Rationale

Why Open Model Interface?

As machine learning and artificial intelligence become more wide-spread and with the rapid pace of innovation and invention there can often be barriers to entry in deploying models into production. New models need to undergo security evaluation and review and often times engineering effort needs to be scheduled to integrate those models into the systems, applications, and workflows where they will bring value. Various surveys indicate that this process can lead to a 6 month or greater delay between when a model is ready for production and when it's available for use in production.

The Open Model Interface is designed to serve as a spec for wrapping models in OCI-compliant containers with a simple yet powerful interface that standardizes on certain security best practices, supports the widest range of machine learning and artificial intelligence training tools and frameworks, and enables re-use of existing integration code to add new or updated models to production environments by sharing a common API across all model containers.

The spec itself tries to be as agnostic as possible as to what the model is and how it was trained. This is important because the world of machine learning and artificial intelligence is evolving so rapidly that any choices or limitations made now will inevitably become blockers to adoption in just a short amount of time. So the spec endeavors to make no assumptions about the language, framework, dependencies, or architectures of the model itself, save for its ability to be packaged as an OCI-compliant container image.

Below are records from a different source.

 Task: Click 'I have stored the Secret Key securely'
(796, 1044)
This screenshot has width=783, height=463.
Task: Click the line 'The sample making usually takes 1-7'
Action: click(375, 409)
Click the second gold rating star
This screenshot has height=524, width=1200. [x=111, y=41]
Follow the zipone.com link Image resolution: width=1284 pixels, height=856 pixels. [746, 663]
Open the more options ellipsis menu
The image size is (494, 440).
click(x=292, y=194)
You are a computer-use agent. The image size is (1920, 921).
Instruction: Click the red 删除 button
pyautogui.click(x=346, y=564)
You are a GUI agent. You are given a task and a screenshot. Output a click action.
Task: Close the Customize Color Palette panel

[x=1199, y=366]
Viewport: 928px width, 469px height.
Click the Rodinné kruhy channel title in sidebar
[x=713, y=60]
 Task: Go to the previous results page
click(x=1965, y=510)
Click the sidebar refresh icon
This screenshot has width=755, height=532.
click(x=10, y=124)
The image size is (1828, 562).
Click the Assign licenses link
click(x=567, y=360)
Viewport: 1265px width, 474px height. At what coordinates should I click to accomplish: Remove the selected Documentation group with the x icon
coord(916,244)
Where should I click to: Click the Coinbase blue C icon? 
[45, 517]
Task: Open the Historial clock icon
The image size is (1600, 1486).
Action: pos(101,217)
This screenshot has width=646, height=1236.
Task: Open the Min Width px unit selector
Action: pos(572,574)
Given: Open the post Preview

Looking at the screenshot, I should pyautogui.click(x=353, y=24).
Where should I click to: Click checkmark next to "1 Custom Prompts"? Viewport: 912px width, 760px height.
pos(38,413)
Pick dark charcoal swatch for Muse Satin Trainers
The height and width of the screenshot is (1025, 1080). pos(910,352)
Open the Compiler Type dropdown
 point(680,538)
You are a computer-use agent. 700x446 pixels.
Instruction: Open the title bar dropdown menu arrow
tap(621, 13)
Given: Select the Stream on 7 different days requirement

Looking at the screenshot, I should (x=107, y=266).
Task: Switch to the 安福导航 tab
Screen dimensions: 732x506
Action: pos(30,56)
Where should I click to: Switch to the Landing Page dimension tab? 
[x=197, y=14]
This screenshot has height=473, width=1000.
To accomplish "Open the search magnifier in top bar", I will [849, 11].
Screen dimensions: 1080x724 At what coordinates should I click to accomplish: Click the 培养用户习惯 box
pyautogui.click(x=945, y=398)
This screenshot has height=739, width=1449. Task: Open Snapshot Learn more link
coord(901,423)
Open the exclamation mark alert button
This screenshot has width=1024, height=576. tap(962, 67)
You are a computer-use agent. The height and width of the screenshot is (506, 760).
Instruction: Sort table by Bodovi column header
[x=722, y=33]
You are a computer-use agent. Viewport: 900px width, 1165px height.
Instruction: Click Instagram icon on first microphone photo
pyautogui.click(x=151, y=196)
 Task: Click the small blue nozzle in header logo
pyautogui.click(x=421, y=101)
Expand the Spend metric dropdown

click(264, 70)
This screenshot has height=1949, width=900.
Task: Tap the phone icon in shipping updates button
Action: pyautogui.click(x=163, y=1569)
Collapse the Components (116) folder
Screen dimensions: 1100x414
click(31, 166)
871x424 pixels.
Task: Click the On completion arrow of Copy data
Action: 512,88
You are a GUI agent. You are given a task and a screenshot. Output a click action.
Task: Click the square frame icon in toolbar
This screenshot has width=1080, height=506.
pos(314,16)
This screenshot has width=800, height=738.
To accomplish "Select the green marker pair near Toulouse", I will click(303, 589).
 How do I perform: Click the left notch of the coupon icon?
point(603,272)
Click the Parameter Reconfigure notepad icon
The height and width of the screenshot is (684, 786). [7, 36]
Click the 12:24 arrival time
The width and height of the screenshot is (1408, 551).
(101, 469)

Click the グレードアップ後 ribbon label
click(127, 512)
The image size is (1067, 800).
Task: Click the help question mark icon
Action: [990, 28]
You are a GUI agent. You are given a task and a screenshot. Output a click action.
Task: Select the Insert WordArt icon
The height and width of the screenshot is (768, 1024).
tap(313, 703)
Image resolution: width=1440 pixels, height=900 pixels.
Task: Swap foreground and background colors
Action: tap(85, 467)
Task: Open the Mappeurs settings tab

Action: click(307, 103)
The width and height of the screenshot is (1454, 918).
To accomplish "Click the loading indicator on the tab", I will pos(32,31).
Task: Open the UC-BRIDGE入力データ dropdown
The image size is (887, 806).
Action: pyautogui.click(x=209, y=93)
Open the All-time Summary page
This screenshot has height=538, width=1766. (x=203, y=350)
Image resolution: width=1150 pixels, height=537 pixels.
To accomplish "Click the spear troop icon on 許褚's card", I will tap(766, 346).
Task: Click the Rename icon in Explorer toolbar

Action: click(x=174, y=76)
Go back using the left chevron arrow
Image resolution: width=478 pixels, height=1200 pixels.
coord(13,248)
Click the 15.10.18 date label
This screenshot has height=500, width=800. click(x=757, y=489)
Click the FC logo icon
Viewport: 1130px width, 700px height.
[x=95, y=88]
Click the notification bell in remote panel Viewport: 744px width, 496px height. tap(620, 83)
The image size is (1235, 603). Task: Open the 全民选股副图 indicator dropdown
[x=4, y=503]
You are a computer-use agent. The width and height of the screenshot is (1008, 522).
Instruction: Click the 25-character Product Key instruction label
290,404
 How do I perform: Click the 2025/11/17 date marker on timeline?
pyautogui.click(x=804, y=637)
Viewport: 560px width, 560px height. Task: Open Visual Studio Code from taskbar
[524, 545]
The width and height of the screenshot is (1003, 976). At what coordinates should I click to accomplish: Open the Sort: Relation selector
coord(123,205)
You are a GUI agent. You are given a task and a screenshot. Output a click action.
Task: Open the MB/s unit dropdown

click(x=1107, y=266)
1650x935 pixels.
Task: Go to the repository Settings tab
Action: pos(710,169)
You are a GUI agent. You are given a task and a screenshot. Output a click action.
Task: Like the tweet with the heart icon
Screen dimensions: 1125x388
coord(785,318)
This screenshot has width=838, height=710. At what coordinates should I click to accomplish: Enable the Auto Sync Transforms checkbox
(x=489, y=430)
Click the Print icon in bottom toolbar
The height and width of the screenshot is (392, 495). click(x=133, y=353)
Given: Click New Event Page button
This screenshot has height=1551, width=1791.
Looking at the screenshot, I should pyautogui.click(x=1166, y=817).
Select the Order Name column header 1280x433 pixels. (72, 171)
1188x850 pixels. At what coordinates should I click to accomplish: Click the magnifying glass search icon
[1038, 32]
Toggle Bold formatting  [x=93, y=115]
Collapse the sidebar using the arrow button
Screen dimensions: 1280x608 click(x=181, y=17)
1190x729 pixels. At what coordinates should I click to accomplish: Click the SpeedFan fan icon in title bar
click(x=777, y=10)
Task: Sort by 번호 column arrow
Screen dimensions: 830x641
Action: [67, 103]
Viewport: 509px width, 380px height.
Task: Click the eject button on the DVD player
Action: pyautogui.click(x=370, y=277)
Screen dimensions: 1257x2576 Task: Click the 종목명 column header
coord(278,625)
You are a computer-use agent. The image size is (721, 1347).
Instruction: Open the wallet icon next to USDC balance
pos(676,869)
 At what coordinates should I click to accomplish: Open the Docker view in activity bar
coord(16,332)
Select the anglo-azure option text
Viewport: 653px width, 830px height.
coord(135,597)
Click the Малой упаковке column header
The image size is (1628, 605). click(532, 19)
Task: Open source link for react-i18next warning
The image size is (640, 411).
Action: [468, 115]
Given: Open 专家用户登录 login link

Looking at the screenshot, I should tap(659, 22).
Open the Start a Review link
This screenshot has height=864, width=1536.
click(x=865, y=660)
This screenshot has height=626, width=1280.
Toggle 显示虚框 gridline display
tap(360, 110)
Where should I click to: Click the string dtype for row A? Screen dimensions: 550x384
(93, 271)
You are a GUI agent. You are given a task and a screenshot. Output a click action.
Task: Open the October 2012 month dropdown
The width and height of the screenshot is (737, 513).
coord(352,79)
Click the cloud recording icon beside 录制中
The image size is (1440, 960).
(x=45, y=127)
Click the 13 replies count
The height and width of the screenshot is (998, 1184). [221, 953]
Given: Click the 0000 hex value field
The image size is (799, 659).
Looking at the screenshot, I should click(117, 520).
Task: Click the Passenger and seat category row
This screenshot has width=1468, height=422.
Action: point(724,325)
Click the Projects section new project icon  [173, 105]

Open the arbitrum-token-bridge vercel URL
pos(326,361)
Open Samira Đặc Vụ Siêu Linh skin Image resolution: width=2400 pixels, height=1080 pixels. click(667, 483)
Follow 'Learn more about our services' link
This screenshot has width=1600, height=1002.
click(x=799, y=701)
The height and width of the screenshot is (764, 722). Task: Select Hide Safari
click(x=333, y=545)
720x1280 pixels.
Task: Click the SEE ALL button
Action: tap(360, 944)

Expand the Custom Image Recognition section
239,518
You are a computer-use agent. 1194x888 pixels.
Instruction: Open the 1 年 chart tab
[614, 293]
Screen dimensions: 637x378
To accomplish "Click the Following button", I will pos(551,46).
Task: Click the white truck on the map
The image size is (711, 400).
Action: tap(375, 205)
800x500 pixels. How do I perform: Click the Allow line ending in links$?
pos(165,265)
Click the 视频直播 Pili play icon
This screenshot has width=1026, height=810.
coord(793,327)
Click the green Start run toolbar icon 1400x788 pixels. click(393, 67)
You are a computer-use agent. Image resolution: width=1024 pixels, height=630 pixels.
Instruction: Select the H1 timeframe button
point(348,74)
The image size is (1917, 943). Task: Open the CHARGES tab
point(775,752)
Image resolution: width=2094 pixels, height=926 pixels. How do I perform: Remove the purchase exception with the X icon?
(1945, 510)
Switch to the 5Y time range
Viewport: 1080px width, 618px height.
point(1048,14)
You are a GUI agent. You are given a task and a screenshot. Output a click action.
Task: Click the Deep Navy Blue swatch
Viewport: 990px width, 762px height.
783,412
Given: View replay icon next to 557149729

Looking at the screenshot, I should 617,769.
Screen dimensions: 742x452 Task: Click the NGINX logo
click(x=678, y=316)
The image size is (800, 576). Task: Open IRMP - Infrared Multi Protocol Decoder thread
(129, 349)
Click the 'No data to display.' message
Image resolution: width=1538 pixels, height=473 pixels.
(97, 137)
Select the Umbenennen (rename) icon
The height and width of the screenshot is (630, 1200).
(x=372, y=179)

The interface to the model as defined by the spec is a simple gRPC service that is embedded in the container image that exposes a small handful of routes to handle communication between users of the model and the model itself. Using a common gRPC interface to get status info about the model, submit data for inference, and initiate cleanup/shutdown sequence allows for a wide diversity of models to support existing and as-yet-not-invented techniques and architectures to be supported.

Finally the Open Model Interface spec includes out-of-the-box support for deployment with popular ModelOps platforms so that models that adhere to this spec can be added to such platforms for increased scale, security, governance, and compliance. Models in production are rarely deployed alone or in a vacuum and while the Open Model Interface spec provides for a common API to interact and integrate with the model, it's important that models that adhere to this spec are not only useful in isolation but can be seamlessly used by platforms and tools that provide the full suite of ModelOps capabilities. Today the spec supports seamless deployment and usage with KFServing and Modzy with room to add support for more ModelOps platforms in the future.

Why gRPC?

The choice to use gRPC as the transport protocol for communication between users and the model is due to the wide flexibility in communication patterns that gRPC supports. While choosing JSON and REST presents a low barrier to entry, REST doesn't support more advanced and flexible communication patterns like uni- and bi-directional streaming which are crucial for many of today's more advanced models and usage patterns. The gRPC protocol is not only seeing increased usage in the world of cloud computing and microservices but it also supports all the communication patterns that are valuable for feeding data to models to perform inference. It supports single-shot data submission, batch, stream in, stream out, and bi-directional streams. Additionally, the ability to publish a protobuf file with the typed interface and RPC specification makes for extremely intuitive implementation for software developers wanting to integrate models into their applications and workflows. Using protobufs as the data encoding also increases efficiency and performance of data transmission which can make a real difference in high-performance and low-latency scenarios and reduce time and cost for data transmission over the wire for large applications of AI/ML, especially when running in the cloud.

Why KFServing?

The choice to include out-of-the-box support for KFService is due to the fact that it is open source and part of the widely used KubeFlow project. KFService provides an open source solution to running many Open Model Interface-compliant models in production with some additional ModelOps capabilities.

Why Modzy?

Modzy is a commercial ModelOps platform designed to run any kind of machine learning and artifical intelligence model in production, at scale, with enterprise grade security, governance, and compliance. The design of the Open Model Interface grew out of Modzy's internal research and development to provide a common spec that would support all kinds of models, both present and future, with first-class support for emerging capabilities like drift detection, explainability, and adversarial defense.